Central Banks Are Picking Up The Slack On Climate Finance
While only a minority of central banks currently have specific sustainability responsibilities, a majority are performing greater climate risk management roles, particularly as it relates to mitigating climate risks that challenge the stability of the financial system. The reason is that neither price stability nor financial stability can be assured without factoring in climate risk into decision making and investments.

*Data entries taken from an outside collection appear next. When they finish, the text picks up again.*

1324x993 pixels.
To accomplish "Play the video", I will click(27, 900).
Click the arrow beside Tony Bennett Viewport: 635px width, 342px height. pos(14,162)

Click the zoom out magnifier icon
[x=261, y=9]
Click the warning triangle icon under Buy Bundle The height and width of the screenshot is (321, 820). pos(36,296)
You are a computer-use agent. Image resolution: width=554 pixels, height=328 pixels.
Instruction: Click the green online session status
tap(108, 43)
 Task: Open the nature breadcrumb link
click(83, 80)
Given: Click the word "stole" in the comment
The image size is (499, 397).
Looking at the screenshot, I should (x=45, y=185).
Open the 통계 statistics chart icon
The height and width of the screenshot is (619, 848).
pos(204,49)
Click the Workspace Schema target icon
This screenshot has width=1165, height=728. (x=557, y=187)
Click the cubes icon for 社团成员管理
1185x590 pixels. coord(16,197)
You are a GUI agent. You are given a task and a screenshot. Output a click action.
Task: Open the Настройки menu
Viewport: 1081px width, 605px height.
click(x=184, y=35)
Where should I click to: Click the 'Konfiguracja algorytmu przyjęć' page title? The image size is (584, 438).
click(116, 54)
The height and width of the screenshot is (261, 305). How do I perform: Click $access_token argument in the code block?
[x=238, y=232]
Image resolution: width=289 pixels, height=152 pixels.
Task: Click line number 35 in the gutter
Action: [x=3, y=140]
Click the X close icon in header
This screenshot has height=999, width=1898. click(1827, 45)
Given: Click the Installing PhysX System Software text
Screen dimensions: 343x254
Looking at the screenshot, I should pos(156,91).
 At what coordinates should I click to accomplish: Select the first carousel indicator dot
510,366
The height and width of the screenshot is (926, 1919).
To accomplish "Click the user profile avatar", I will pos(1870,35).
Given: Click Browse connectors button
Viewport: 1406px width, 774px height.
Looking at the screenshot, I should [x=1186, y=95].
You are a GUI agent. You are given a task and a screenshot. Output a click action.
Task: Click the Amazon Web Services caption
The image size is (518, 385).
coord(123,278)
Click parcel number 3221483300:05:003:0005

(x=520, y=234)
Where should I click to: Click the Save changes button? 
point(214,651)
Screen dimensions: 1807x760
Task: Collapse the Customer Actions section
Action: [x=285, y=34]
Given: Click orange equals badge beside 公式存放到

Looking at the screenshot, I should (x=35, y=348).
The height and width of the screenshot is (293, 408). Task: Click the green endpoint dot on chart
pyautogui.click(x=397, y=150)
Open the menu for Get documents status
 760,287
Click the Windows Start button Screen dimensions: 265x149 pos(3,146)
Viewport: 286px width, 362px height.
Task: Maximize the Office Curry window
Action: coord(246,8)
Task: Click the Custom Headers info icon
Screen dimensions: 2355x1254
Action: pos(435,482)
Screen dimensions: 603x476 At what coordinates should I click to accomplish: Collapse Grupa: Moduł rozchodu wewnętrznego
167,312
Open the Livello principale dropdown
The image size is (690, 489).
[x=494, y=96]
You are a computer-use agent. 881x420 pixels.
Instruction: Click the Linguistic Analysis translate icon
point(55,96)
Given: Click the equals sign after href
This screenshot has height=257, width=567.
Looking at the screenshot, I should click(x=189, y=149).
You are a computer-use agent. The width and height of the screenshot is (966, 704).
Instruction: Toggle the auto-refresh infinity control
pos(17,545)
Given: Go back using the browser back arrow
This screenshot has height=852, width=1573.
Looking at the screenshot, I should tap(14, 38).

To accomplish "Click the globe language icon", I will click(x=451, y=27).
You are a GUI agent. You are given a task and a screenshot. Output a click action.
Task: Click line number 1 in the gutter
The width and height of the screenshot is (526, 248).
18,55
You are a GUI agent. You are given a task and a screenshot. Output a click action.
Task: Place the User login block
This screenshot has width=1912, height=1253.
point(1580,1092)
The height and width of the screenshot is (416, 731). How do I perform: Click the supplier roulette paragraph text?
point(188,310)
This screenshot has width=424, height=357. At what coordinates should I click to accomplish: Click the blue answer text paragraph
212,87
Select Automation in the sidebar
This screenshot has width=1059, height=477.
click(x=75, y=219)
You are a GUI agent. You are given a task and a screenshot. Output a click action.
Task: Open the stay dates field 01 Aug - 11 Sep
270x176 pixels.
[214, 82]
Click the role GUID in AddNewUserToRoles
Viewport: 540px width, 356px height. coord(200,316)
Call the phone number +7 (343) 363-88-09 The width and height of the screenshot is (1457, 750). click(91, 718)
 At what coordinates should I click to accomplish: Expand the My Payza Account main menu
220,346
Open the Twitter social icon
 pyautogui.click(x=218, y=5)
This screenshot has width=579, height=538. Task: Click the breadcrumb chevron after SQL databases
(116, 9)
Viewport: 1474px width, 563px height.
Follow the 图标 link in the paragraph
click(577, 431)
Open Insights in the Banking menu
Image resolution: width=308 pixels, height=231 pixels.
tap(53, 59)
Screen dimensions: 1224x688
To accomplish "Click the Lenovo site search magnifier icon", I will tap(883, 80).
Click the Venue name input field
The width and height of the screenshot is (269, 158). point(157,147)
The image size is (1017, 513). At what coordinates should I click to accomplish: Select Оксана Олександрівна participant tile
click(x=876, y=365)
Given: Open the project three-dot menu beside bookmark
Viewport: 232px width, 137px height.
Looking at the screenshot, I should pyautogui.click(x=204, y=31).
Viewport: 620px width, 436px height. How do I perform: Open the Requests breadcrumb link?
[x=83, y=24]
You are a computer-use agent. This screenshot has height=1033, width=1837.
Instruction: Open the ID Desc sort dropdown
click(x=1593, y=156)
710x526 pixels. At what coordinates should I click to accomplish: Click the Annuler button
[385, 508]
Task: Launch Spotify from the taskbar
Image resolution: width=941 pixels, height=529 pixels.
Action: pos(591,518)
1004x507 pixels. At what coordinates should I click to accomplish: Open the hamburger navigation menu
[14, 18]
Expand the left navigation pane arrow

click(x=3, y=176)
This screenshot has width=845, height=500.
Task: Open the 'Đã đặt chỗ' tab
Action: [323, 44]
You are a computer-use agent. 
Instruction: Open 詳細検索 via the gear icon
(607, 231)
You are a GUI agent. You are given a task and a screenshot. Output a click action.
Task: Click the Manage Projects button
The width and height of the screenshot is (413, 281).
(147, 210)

Following the successful 2015 Paris Climate Conference (also known as Conference of the Parties-COP2015), in 2017 a global coalition of Central Banks has been established to ensure that Central Banks play a supervisory role integrating climate risk into decision making as it relates to the global financial stability mandate of Central Banks. This initiative is called, the Network for Greening the Financial System (NGFS). The group now has 108 members and delivers systematic recommendations for action on climate, including building a stronger culture of risk understanding, establishing new supervisory best practices, and integrating climate risks into central bank operations. To join the NGFS, members are required to publicly acknowledge that climate-related risks are a potential source of financial instability for their countries. Essentially, financial authorities are leveraging their independence and proactively intervening to redirect and inform financial flows to ensure that they are in line with the “net-zero” transition and the threatening climate risk. Net zero is a state in which the greenhouse gases going into the atmosphere are balanced by their removal out of the atmosphere.
The Central Bank Role
Central banks perform their primary mandate of price stability, financial stability, and banking supervision. With new climate and social challenges however, come new responsibilities. The European Central Bank (ECB) for instance, has been ramping up its own climate role performing risk assessment to quantify the potential impact of climate events on the EU’s economy and the global financial system. The ECB has developed a multi-sector climate stress test of the entire financial system. This effort assesses the resilience of banks to various climate shocks and covers approximately four million companies worldwide and 1,700 European banks, representing 80% of all Euro area banks. The main results indicate that climate prevention cost may be high in the short term, but they are much lower in the long run than the costs of unmanaged climate change. Physical asset risks represent the greater climate vulnerability. In the banking sector, without more proactive resilience policies, the most vulnerable 10% of banks may see a 30–40% increase in the default rate of their credit portfolios between now and 2040. Central banks are also starting to include carbon prices (which includes accurate social cost) in in their monthly market assessment, regularly evaluating the impact of climate policies and the impact of extreme weather events on GDP and inflation and on general macroeconomic stability. The US Central Bank is following the EU lead and will increasingly play a climate role without becoming hostage of the political debate in Washington.
The Climate Risk
As climate induced extreme weather events become more frequent and intense, economic shocks become more severe affecting larger portions of GDPs. This, in turn, can expose the economy to greater volatility in output and prices and thus affect macroeconomic stability. Whatever combination of physical and transition risks materializes because of climate change, the macroeconomic consequences and financial risks resulting from the broader environmental crisis will be deep. These risk and consequences are clearly linked to the mandates of central banks and financial supervisors. According to several recent studies there is about $22 trillion in exposure to climate change risks over the next 10 years. Unless these risks are managed proactively, building resiliency across financial decision making and operations, the global economy could face 5 to 24 % of global GDP losses by 2040.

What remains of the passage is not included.